G6PD Deficiency in Newborns
G6PD deficiency is quintessentially a genetically inherited condition where the body does not have sufficient amounts of the enzyme glucose-6-phosphate dehydrogenase (G6PD). This enzyme essentially helps in the normal function of red blood cells. If not diagnosed early enough, its deficiency can cause hemolytic anemia once the infant is exposed to certain foods, medications and infections.

Neonatal Jaundice
Jaundice in newborns is detectable by testing the serum bilirubin levels. This condition is known to occur in about 60% of term infants and 80% of the pre-term infants. Unconjugated hyperbilirubinaemia can be potentially toxic. However, this may be pathological or physiological. On the other hand, conjugated hyperbilirubinaemia has been never toxic but always pathological. If not treated, the unconjugated bilirubin may result in kernicterus.

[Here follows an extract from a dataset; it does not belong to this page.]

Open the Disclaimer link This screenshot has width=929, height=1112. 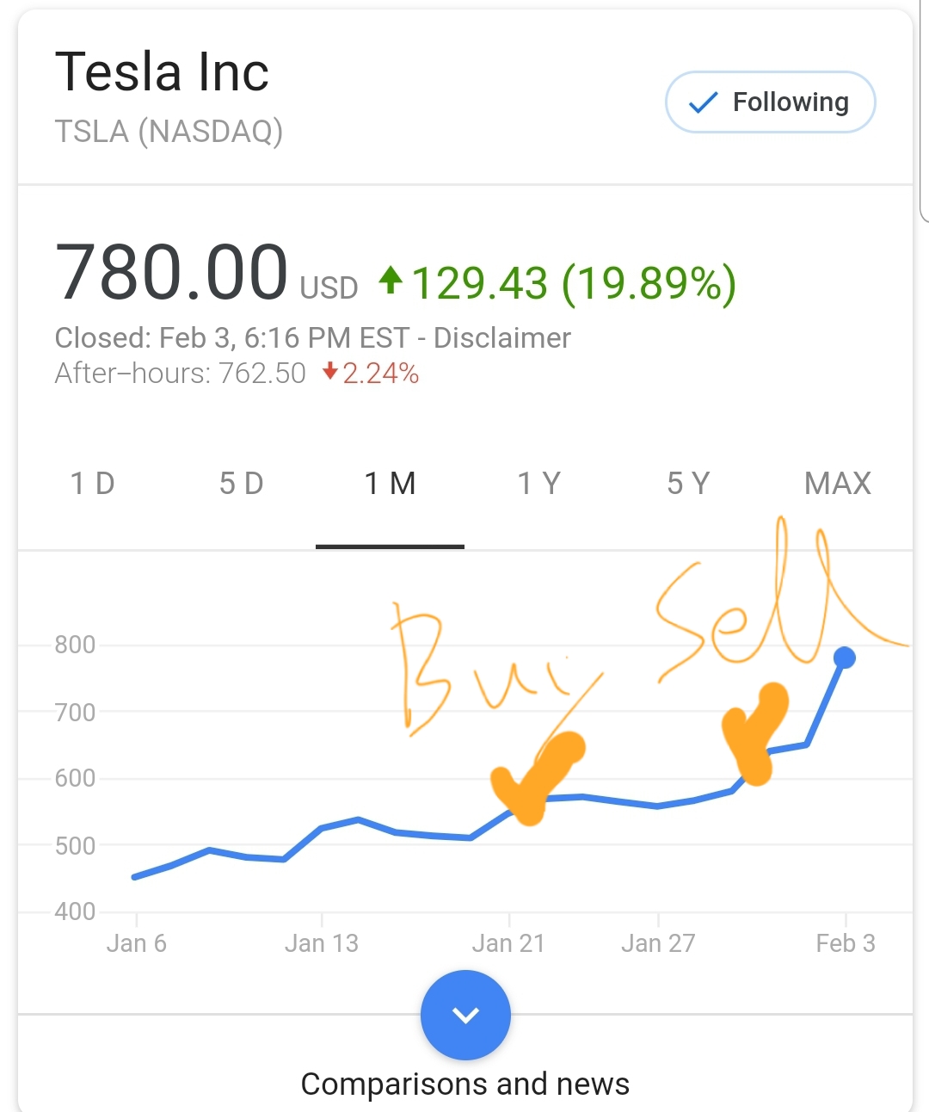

Screening for Congenital Adrenal Hyperplasia (CAH)
This condition is typically a genetically inherited condition that impacts the adrenal glands of the newborn. These glands are responsible to make a number of hormones that are important for the regular functioning of the body. Infants with CAH are unable to generate enough cortisol and are born with a number of physical changes. For instance, girls may be born with external reproduction organs and may appear more masculine than deemed conventional.

Cystic Fibrosis in Newborns
One of the most common life threatening genetic disorders in newborns; an infant with Cystic Fibrosis has a faulty gene. This gene is responsible for the movement of salt (sodium chloride) in and out of some cells. This condition can result in the clogging of the lungs and subsequent rise in breathing disorders among children. Children with cystic fibrosis may also have problems with growth and digestion.

In addition to these, it is also important that newborn babies undergo thorough screening for heart related abnormalities such as valvular disorders, liver disorders such as the Gilbert Syndrome and spinal deformities.